#### Brano del documento ####

E ci sono, qua e là, "situazioni che ricordano la carcerazione descritta da Dumas per il Conte di Montecristo, per esempio Sala Consilina, un ex convento del Salernitano dove le celle sono situate nei vecchi depositi semisotterranei, e Favignana, dove le celle si trovano al livello del fossato dell’antico castello duecentesco".

Dopo il vuoto degli anni Novanta, i primi finanziamenti per nuovi istituti di pena arrivano con la Finanziaria 2001 Presidente del Consiglio è Giuliano Amato, ministro della Giustizia il diessino Piero Fassino: si stanziano 800 miliardi per costruire nuove carceri, ipotizzando che possano essere i privati a occuparsene. "Abbiamo varato un piano strutturale per risolvere la criticità del sistema carcerario" dice Fassino. Ma sarà il leghista Roberto Castelli, suo successore al ministero della Giustizia, a ereditare piano e finanziamenti.

Ricorda Castelli: "Quando ho lasciato, erano in programma 21 penitenziari". I nove ufficialmente in costruzione oggi sono ciò che resta di quel programma. Tutti gli altri sono rimasti allo stato di progetto. "Le difficoltà sono enormi" spiega l’ex ministro.

"E cominciano subito, non appena il comitato paritetico tra i ministeri della Giustizia e delle Infrastrutture stabilisce dove costruire le strutture e si prende contatto con gli enti locali. Perché al Sud i penitenziari li vogliono tutti e si scatenano tra i comuni le rivalità, al Nord, invece, non li vuole nessuno e se solo si sparge la notizia che si costruirà un carcere nascono i comitati di cittadini disposti a tutto pur di bloccare l’iniziativa".

Per superare gli ostacoli, da ministro Castelli pensò di ricorrere al leasing: i privati avrebbero costruito e lo Stato avrebbe preso in locazione i nuovi istituti di pena. Nacque una società per azioni, la Dike Aedifica: doveva vendere i vecchi edifici, come il castello prigione di Favignana, e trovare così i soldi per finanziare nuove strutture.

"Bandimmo la gara europea" ricostruisce Castelli. "La Corte dei conti ci mise sotto accusa, l’Ance, associazione dei costruttori, presentò ricorso. E nel frattempo la Patrimonio spa riuscì a vendere strutture per 2 milioni di euro appena". Nell’estate 2006 la Dike è stata ufficialmente chiusa dal nuovo ministro, Mastella. E le gare per l’acquisizione in leasing di due penitenziari, a Varese e a Pordenone, sono state annullate.

#### Dati da esaminare ####

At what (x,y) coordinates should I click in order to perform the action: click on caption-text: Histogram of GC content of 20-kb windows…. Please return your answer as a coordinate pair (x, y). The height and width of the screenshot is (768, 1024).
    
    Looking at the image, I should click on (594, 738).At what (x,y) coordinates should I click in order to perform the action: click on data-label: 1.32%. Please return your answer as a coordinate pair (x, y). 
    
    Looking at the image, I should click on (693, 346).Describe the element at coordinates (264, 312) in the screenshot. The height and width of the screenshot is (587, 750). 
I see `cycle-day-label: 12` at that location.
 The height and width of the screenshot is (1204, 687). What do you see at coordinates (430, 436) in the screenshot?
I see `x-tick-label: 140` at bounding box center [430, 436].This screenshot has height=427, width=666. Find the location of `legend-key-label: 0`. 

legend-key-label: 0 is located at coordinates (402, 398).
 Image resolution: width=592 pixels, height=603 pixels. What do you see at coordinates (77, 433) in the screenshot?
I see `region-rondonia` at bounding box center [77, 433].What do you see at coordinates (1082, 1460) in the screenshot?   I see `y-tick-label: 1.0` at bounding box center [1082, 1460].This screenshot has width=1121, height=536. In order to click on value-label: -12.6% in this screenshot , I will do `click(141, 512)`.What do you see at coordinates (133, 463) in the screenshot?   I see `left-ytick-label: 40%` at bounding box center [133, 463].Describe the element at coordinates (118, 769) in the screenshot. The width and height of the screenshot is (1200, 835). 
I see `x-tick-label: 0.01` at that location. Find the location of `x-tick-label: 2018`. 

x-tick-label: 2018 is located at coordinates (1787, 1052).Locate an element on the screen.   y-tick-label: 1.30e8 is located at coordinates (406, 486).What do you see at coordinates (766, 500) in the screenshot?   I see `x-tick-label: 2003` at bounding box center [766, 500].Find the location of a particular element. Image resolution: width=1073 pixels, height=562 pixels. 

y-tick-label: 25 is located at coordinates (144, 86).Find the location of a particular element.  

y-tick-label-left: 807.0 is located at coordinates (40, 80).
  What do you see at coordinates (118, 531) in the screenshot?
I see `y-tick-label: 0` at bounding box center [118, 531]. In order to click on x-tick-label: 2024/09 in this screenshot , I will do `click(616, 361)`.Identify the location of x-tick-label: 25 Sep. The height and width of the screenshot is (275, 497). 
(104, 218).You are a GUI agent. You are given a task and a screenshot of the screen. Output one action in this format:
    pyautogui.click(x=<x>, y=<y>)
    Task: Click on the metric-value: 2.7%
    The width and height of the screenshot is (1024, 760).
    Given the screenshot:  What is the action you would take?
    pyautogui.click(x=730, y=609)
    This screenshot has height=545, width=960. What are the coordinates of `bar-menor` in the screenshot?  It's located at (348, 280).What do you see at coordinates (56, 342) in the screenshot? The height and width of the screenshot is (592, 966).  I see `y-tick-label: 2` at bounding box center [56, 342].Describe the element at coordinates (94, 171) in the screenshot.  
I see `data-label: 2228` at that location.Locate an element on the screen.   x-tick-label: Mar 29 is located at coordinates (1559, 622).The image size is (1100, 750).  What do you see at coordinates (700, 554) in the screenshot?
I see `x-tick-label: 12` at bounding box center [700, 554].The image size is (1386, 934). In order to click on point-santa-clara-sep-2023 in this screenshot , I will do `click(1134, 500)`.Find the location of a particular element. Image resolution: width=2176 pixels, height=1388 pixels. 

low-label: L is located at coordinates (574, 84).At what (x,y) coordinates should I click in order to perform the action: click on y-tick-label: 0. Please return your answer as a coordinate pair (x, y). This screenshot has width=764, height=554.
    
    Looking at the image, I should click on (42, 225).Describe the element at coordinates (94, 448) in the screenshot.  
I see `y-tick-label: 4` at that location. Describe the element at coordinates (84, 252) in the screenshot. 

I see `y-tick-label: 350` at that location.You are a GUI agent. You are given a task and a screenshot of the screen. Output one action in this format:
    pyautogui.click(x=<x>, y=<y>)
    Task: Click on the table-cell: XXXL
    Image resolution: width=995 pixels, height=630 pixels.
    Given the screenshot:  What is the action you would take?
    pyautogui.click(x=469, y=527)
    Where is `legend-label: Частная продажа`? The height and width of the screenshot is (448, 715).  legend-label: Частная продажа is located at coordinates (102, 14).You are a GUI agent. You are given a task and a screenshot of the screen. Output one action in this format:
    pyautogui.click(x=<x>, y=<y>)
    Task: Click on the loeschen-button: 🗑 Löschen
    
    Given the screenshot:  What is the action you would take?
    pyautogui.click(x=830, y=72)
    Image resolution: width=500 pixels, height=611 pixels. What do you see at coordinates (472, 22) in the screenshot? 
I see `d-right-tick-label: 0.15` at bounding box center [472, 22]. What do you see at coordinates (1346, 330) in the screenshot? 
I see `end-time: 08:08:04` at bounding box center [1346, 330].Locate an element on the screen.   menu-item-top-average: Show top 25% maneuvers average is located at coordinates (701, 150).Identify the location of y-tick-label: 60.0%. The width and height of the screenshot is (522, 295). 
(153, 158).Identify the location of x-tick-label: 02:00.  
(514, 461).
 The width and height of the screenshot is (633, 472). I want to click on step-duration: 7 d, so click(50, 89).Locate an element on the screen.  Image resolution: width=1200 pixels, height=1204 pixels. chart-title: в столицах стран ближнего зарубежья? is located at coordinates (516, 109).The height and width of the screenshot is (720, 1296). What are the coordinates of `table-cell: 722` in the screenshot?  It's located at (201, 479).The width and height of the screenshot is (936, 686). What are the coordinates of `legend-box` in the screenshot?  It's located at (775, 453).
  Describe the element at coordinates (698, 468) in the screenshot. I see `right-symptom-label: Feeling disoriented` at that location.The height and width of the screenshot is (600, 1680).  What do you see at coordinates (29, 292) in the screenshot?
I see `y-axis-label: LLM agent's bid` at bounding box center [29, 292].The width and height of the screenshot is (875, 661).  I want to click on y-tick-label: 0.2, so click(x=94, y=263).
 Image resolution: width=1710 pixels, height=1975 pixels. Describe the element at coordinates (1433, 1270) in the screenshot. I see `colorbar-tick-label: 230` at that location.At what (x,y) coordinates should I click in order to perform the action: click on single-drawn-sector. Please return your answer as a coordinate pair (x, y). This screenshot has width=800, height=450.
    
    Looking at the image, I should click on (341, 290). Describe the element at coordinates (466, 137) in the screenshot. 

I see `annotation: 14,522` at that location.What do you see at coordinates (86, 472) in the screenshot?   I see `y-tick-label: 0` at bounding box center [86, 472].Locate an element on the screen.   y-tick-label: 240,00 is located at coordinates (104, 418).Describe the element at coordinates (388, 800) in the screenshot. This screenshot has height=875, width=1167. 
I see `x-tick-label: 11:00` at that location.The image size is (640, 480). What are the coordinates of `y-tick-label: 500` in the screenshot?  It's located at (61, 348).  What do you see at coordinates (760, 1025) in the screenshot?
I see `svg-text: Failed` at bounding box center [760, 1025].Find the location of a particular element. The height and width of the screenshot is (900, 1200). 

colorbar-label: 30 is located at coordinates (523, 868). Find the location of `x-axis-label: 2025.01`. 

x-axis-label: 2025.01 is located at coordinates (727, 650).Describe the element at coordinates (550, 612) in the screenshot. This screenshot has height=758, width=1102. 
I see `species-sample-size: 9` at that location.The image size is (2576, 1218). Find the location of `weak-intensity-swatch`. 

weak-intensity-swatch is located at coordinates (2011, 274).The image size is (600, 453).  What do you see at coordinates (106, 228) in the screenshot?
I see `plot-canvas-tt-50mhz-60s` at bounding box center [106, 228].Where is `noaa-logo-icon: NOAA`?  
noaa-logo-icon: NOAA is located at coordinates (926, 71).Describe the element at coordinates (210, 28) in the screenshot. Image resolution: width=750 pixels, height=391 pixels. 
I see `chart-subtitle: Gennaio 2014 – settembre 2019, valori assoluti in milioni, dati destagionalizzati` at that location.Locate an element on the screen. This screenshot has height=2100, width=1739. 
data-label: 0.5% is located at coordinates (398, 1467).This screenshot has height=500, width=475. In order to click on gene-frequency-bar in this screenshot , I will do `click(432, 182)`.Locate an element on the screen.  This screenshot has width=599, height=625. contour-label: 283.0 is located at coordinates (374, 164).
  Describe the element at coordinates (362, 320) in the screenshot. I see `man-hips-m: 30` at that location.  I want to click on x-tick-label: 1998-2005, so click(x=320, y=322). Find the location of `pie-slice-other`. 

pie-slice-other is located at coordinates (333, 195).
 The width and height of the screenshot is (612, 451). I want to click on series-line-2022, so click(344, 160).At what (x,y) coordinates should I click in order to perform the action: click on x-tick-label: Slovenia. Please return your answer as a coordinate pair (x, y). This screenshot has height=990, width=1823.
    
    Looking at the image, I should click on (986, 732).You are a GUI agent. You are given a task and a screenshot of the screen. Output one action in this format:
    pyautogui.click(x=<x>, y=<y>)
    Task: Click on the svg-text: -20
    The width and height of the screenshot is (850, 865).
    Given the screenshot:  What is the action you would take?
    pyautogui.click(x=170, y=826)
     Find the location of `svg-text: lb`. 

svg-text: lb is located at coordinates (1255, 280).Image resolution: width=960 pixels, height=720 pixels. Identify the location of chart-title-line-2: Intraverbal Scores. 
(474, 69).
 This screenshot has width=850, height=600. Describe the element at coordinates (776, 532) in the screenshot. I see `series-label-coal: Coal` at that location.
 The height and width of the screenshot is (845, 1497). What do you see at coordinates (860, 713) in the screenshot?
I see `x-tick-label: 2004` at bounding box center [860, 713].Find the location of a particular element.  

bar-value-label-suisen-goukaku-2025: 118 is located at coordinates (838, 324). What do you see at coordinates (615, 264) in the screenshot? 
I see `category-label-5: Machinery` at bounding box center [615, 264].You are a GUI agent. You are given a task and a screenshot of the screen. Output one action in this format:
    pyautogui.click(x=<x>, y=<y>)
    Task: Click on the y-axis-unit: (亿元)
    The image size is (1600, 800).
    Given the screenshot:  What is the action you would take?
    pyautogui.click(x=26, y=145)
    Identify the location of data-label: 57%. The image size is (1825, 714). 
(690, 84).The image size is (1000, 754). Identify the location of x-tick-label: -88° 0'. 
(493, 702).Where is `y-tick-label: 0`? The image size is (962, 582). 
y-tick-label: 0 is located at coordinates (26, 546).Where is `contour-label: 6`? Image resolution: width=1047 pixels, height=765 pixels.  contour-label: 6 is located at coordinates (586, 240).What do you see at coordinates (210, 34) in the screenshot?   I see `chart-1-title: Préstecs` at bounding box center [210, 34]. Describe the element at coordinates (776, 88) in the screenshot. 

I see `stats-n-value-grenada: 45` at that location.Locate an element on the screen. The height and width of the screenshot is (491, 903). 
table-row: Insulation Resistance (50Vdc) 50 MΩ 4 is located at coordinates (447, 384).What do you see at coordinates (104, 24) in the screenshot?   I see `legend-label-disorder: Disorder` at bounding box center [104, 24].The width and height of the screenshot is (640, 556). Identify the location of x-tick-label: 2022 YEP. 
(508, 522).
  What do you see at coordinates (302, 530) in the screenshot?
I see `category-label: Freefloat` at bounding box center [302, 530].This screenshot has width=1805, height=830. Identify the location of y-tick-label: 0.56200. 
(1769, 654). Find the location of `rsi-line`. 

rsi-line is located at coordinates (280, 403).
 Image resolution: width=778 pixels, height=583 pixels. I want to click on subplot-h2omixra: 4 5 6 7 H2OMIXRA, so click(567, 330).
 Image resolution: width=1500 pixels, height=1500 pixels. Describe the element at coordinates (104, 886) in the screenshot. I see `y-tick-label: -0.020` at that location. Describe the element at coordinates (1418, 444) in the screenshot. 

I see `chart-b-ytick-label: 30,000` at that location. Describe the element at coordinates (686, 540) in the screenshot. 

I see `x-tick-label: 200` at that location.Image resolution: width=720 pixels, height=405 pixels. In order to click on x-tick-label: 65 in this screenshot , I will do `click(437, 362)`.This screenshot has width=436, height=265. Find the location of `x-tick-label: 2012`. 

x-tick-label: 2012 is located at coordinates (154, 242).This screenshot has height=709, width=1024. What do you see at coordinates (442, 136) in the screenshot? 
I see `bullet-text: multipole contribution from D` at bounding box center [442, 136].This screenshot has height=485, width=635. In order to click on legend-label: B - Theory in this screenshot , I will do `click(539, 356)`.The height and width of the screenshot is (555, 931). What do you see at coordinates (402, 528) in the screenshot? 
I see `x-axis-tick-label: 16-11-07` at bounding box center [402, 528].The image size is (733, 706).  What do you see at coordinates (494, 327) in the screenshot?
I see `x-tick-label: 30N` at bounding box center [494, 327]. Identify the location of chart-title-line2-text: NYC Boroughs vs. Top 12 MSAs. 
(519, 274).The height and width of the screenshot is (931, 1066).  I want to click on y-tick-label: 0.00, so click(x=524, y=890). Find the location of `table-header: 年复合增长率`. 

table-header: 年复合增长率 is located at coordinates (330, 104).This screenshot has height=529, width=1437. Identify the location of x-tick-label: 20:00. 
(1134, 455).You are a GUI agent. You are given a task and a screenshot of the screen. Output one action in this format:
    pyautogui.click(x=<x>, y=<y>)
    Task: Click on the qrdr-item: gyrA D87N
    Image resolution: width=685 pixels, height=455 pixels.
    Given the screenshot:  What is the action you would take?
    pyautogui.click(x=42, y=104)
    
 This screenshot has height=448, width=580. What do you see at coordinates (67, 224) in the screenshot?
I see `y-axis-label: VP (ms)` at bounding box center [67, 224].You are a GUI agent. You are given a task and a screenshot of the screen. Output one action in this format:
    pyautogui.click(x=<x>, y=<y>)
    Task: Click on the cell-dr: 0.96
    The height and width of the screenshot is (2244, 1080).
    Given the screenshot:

####

Parti dell'esercizio:
a – Trascrivi dal brano sulle carceri il passo che va da "Dopo il vuoto" fino a "piano e finanziamenti." compreso.
b – Rispondi a queste domande usando il brano sulle carceri:
(i) Quanti miliardi stanzia la Finanziaria 2001 per costruire nuove carceri?
(ii) Come si chiama la società per azioni nata per vendere i vecchi edifici?
(iii) In quali due città sono state annullate le gare per avere penitenziari in leasing?
c – Riprendi il brano sulle carceri e proseguilo dopo l'ultima frase.

Risposte:
a –
Dopo il vuoto degli anni Novanta, i primi finanziamenti per nuovi istituti di pena arrivano con la Finanziaria 2001 Presidente del Consiglio è Giuliano Amato, ministro della Giustizia il diessino Piero Fassino: si stanziano 800 miliardi per costruire nuove carceri, ipotizzando che possano essere i privati a occuparsene. "Abbiamo varato un piano strutturale per risolvere la criticità del sistema carcerario" dice Fassino. Ma sarà il leghista Roberto Castelli, suo successore al ministero della Giustizia, a ereditare piano e finanziamenti.

b –
(i) 800 miliardi.
(ii) Dike Aedifica.
(iii) Varese e Pordenone.

c –
Una cattiva stella, del resto, sembra brillare sugli istituti di pena. A Gragnano, in Campania, la nuova casa circondariale, voluta dal Comune, è stata chiusa d’autorità nel 2003: costruita su caverne di tufo, risultava pericolante.

A Marsala, bandito l’appalto nel 1987, ci si è avvitati in una contesa giudiziaria ancora in corso. Ad Ancona il nuovo penitenziario, iniziato negli anni Ottanta e realizzato in vent’anni, è stato edificato su un terreno franoso. "Era appena aperto e veniva giù un muro" ricorda Castelli. "È sempre così dati i tempi di costruzione: quando l’edificio è terminato e il ministero delle Infrastrutture lo consegna alla Giustizia, o si scopre che manca qualcosa oppure si verifica che la parte costruita per prima presenta tutta una serie di magagne".

Col passare del tempo, poi, cambiano le esigenze, si modifica la politica penitenziaria. È così che sono finite in pensione le vecchie case mandamentali, piccoli istituti che servivano ai tempi in cui operavano le preture. Secondo le cifre del Dap, delle 350 case mandamentali sparse nel Paese, tutte ospitate da immobili di proprietà dei comuni, 329 sono state restituite alle amministrazioni locali: alcune accolgono stranieri e senzatetto, altre sono state semplicemente abbandonate.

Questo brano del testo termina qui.